There was a fourth roommate in the apartment, known only as Esbeidy, who survived because she left for work early on Friday morning; she was the only one of the four with a steady job. It was she who found the five bodies when she came back from work that evening; she spoke only to investigators and vanished soon after. According to the initial account of Esbeidy’s testimony offered by Mexico City Attorney General Rodolfo Ríos Garza, on the night before the murder Esbeidy saw her three roommates, with Espinosa “and other men,” conviviendo, a winking term for being in the same room together. When she left for work the next morning, Esbeidy is said to have told authorities, the group was still conviviendo.

As the news took off that a reporter from Veracruz who had received threats had been shot, execution-style, the theory offered by Mexico City authorities was that the unidentified colombiana must have known her killers, since there was no sign of a forcible entry in the apartment; that she had a red Mustang; and that the attack was really directed at her. Eventually, the same authorities allowed that there had been no strange men with Espinosa in the apartment other than his friend that night, and that there had been no party.

There were other confusions, misrepresentations, and errors: Espinosa, the hardworking freelancer, was “not murdered…in the course of practicing his profession; he was unemployed, ” according to Ríos Garza, the attorney general. Espinosa, he said, had left Veracruz simply to look for better job opportunities. When Sara Pantoja, a reporter from Proceso, asked the district attorney in charge of homicide investigations about the text conversation—the one at 2:13 PM on the day of the murder, saying Espinosa was on his way home from Nadia Vera’s apartment—he seemed genuinely surprised.
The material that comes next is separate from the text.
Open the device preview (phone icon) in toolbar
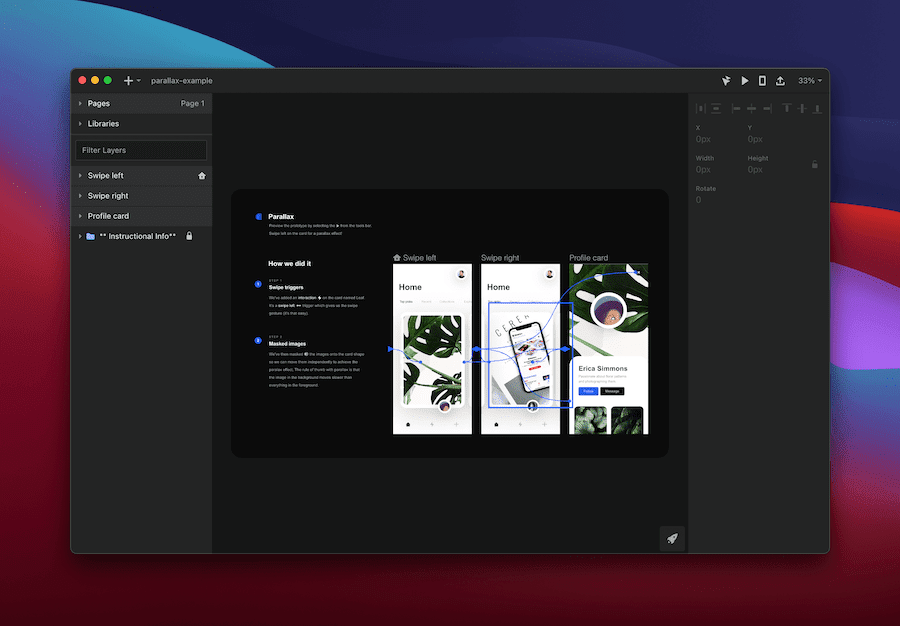This screenshot has height=626, width=900. pyautogui.click(x=762, y=80)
By then, August 5, the messages had already been circulating for days, and published on the news website Sin Embargo, but the DA politely wondered how the reporter Pantoja had gotten them, and whether he could talk to the person who had texted with Espinosa. It was the mayor’s office, Proceso reports, that leaked grotesque images of Mile Victoria Martín’s naked and tortured body to the local scandal sheets.

There are many legitimate questions to be asked, and answered, about last month’s horrific murders. No matter whether Espinosa or Martín was the target, why was it necessary to kill so many others? Why on earth would the only detainee, whose fingerprints could be identified because he had served nine years in jail, have calmly taken himself back home after murdering five people—without taking the precaution of using gloves?

Perhaps the government will find the answers. Perhaps the fact that Rubén Espinosa felt threatened, that the governor of Veracruz has made unsettling and menacing statements in the past regarding the situation of journalists, that fourteen other Veracruz journalists have been killed since Duarte’s governorship began, four of them so far this year, should not be taken into account in this case. But given the almost complete lack of trust under which law enforcement authorities labor everywhere in Mexico, it is not surprising that the Mexico City district attorney’s preliminary conclusion, that Rubén Espinosa and his friend, the activist Nadia Vera, were simply in the wrong place at the wrong time, and that la colombiana was dealing drugs and was done in by her distributors, was met with general disbelief.